For Insomnia, Consider Cognitive Behavioral Therapy Before Medication
Although many patients with insomnia may leave the doctor’s office with a prescription, new guidelines recommend psychotherapy as the first-line treatment.
Insomnia is a debilitating condition. According to the American Academy of Sleep Medicine, it affects up to 35 percent of adults. And about 10 percent of people deal with chronic insomnia disorder, meaning they have difficulties falling or staying asleep at least three nights per week (over a period of at least three months) and the sleep disturbance causes daytime impairment.

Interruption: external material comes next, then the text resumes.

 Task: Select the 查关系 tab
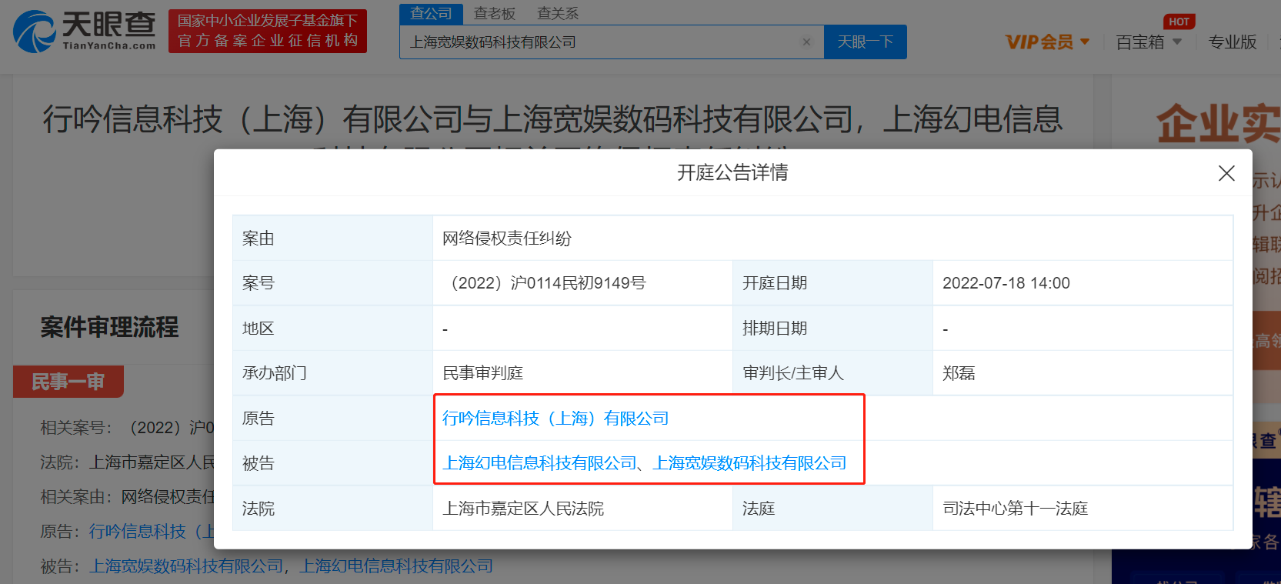[557, 14]
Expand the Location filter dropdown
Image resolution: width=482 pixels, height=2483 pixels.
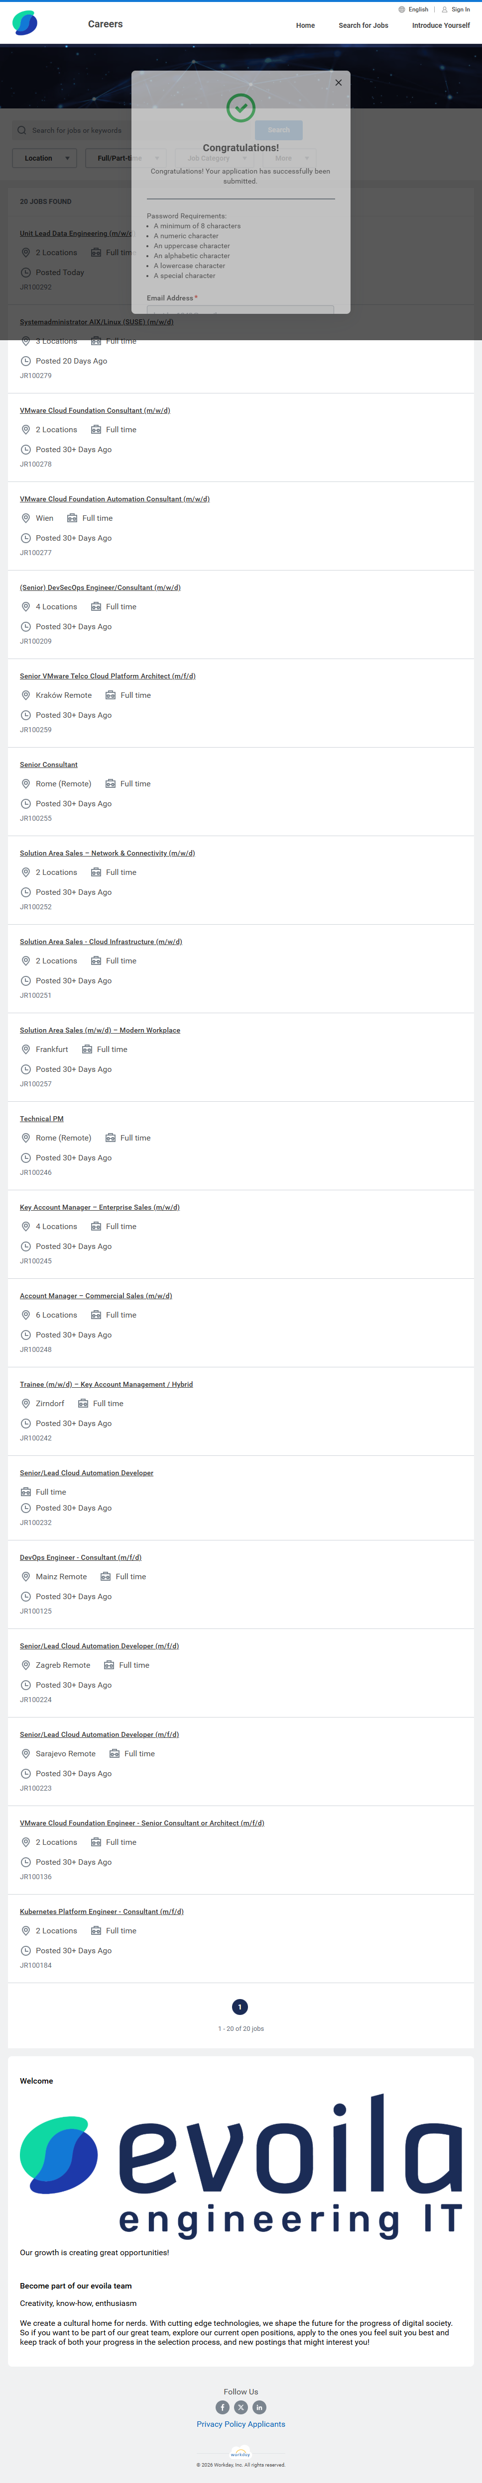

In fact, the U.S. spends billions of dollars treating insomnia annually, in addition to an estimated $60 billion in lost productivity alone. Poor sleep affects all aspects of a person’s day, from efficiency at work to the ability to safely drive a car to athletic performance, and it is the second most common complaint behind pain reported to primary care doctors.
Prescription sleep aids are a common recommendation from many physicians. But recent guidelines from the American College of Physicians, in the Annals of Internal Medicine, recommend psychotherapy as a first-line treatment for chronic patients instead of medications.
J. Todd Arnedt, Ph.D., associate professor of psychiatry and neurology who specializes in insomnia, co-wrote an accompanying editorial. Arnedt, also director of the University of Michigan’s Behavioral Sleep Medicine Program, explains why the recommendations have merit for health care providers, though they may not be widely implemented anytime soon.
What can a patient expect from CBT treatment for chronic insomnia disorder?
Arnedt: First, the provider determines if a CBT approach is appropriate for a particular patient. That first visit includes conversations about what symptoms the patient has, how the insomnia affects daytime functioning and what could be causing or contributing to the insomnia, from other sleep disorders to depression to chronic pain or cognitive factors. Patients who report engaging in behaviors and thought patterns that are thought to perpetuate insomnia are particularly good candidates for this type of treatment.
Once treatment begins, there are usually only four to six CBT visits for insomnia, so it’s a shorter course of treatment than CBT for other conditions. CBT for insomnia is a highly structured treatment, with each session focusing on specific cognitive or behavioral techniques that have been demonstrated to improve sleep quality. Patients are then given specific sleep-related recommendations to “practice” at home in between sessions. Over the four to six visits, patients can expect an improvement in both the quality of their sleep at night and the quality of their functioning during the day.
An important element of treatment is the daily sleep/wake diary. We ask patients to record when they go to bed, when they wake up, how long they estimate it took to fall asleep, whether they woke up in the middle of the night and sleep quality. We then use this information to guide recommendations and to evaluate treatment progress. Patients have to be engaged in treatment and be willing to put in some work during the course of treatment in order for their sleep to improve.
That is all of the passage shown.